Personal information
- Date of birth: 17 November 1956 (age 69)
- Place of birth: Crewe, England
- Position: Winger

Senior career*
- Years: Team / Apps / (Gls)
- 1966–1976: Fodens
- Zwart-Wit '28
- KFC '71

International career
- 1972–1976: England / 11 / (1)
- 1985–1987: Netherlands / 12 / (8)

= Jeannie Allott =

Footballer (born 1956)

Jeannie Allott (born 17 November 1956) is a former footballer who played as a winger. She represented both England and the Netherlands at international level.

== Early life ==
Born in Crewe, Jeannie Allott is the granddaughter of champion speedway rider Tommy Allott. She began playing football in the street as a child. When Allott was eight years old she featured in Sports Illustrated's 'Faces in the Crowd' segment, as the only girl playing in the school football team at Wistaston Green Primary School. The school headmaster told Allott she was banned from playing, but she instead joined Foden's Ladies FC.

==Club career==
In 1966 Allott made her debut for Foden's, originally a works team from the Edwin Foden, Sons & Co. lorry manufacturing plant in nearby Sandbach, in a charity match. Her manager bought her a pair of football boots as she couldn't afford to buy her own. She was part of the Foden's team which defeated Southampton in the 1974 final of the Women's FA Cup, winning the Player of the Match award.

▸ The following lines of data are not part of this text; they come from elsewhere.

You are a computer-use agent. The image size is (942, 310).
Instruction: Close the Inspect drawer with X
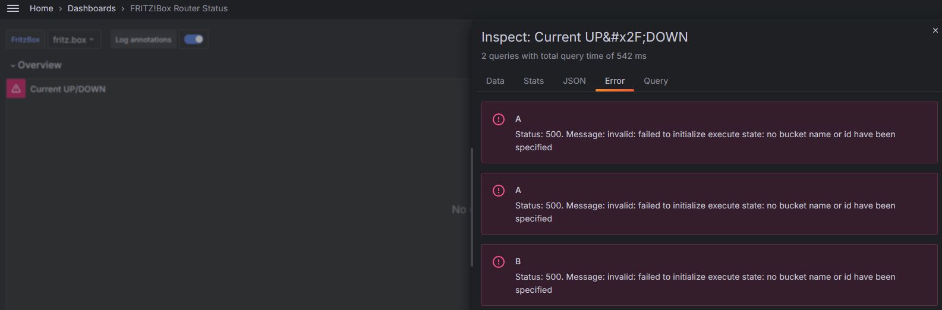coord(935,30)
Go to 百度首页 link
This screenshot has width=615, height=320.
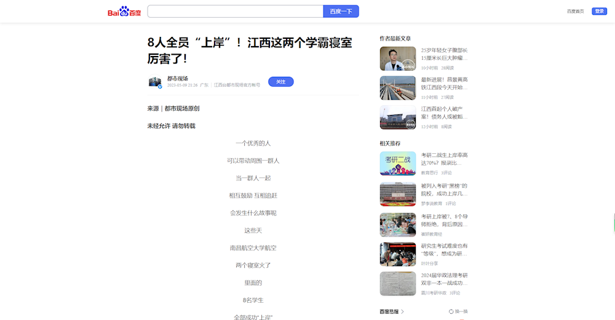click(576, 12)
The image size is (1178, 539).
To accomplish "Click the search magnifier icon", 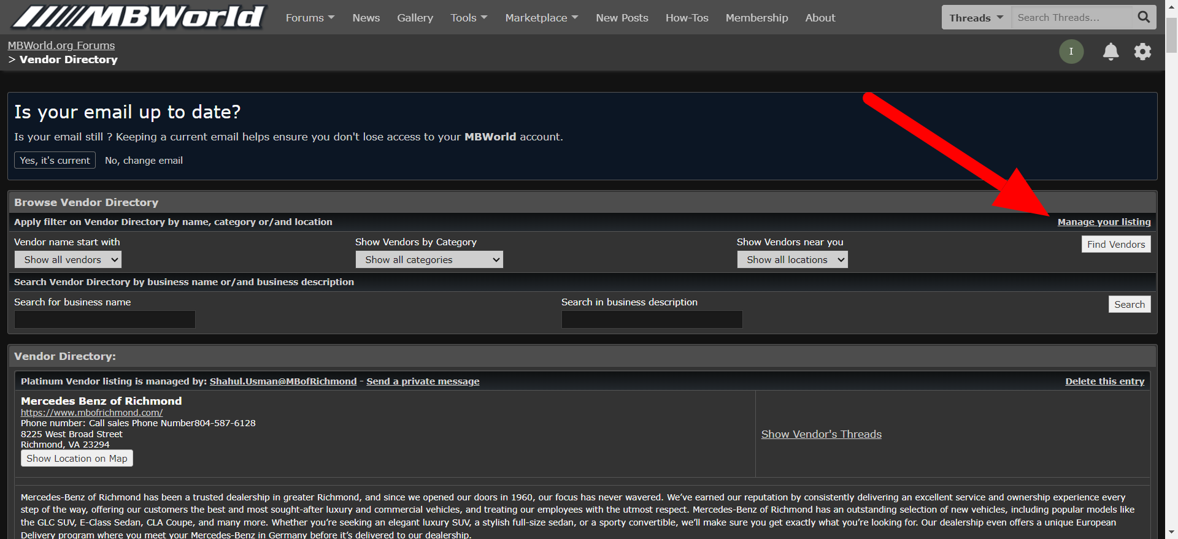I will (x=1144, y=17).
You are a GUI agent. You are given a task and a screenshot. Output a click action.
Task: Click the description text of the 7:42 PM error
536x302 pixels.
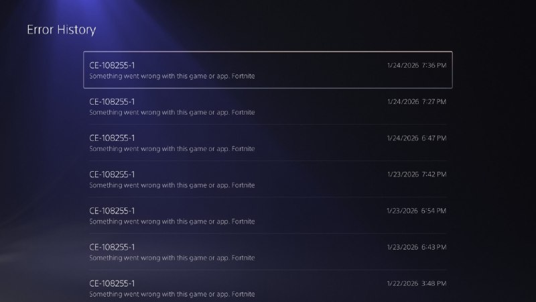[x=172, y=185]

In 1976 Allott moved to the Netherlands and joined the Zwart-Wit '28 club. She has said that she left because at the time "England did absoutely nothing for girls' football". By May 1988 she was playing for KFC '71. Allott remained in the Netherlands where she worked as a shipping planner.

==International career==
In 1972, Allott progressed through a series of trials to be selected in Eric Worthington's first England team. She scored in the team's first official match, a 3–2 win over Scotland in Greenock on 18 November 1972. At sixteen years and one day old she remains England's youngest goal scorer. In 2022 Allott recalled hitchhiking from her native North West England to London in order to train and play with England.

After becoming established in women's football in the Netherlands, Allott was called up to the Netherlands women's national football team for their 1987 European Competition for Women's Football qualifying campaign. She scored the only goal on her debut against France and a hat-trick in the return fixture, a 5–3 win for the Dutch in Cambrai. She won 12 caps for the Netherlands, scoring a total of eight goals.

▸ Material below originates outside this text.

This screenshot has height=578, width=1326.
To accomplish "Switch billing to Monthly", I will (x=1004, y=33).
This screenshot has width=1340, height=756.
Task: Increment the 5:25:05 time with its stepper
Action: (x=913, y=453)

Allott felt valued in the Netherlands but remained unhappy at a lack of recognition and respect for female footballers in England: "Nothing that happened in the past should be forgotten but the FA forgot us. We want a cap and I believe we deserve an apology."

She was allotted 10 when the English FA announced their legacy numbers scheme to honour the 50th anniversary of England's inaugural international.